Le Mali et le Burkina Faso sont immédiatement venus au secours du Niger et tous trois ont uni leurs forces. Ils ont créé l’Alliance des États du Sahel (AES) en septembre 2023 et, alors que la crise s’aggravait, ont annoncé leur intention de se retirer de la CEDEAO avec effet immédiat le 28 janvier.

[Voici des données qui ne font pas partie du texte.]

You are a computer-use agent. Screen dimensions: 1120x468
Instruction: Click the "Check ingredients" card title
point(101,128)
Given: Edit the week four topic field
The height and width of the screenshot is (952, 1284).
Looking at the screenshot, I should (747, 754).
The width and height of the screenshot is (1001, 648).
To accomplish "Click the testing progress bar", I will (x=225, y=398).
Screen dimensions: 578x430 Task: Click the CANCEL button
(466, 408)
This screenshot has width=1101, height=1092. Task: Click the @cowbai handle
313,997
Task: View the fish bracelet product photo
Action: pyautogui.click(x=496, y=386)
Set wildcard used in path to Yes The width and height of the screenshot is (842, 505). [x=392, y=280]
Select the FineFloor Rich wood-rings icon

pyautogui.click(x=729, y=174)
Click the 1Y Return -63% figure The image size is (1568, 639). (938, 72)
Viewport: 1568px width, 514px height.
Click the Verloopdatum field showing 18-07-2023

L’annonce soudaine de la décision collective de quitter le bloc a d’abord été accueillie avec incrédulité, puis avec stupeur, et finalement avec panique, la Commission de la CEDEAO s’étant empressée de faire marche arrière, en levant les sanctions et en envoyant des émissaires aux États sécessionnistes. Le 7 juillet 2024, lors de sa 65e session ordinaire tenue à Abuja (Nigéria), l’organisme régional a désigné les présidents du Sénégal, Bassirou Diomaye Faye et du Togo, Faure Gnassingbé, comme facilitateurs de la CEDEAO dans les relations de l’organisation avec l’AES.


Notamment, la veille, l’AES était officiellement devenue la Confédération des États du Sahel (AES). Bien que les membres de la AES aient juré que leur décision de quitter la CEDEAO était définitive et irrévocable, la porte reste ouverte. En effet, le président sénégalais a déjà visité deux des pays séparatistes, le Burkina Faso et le Mali, dans le cadre d’une mission officieuse de consolidation de la paix.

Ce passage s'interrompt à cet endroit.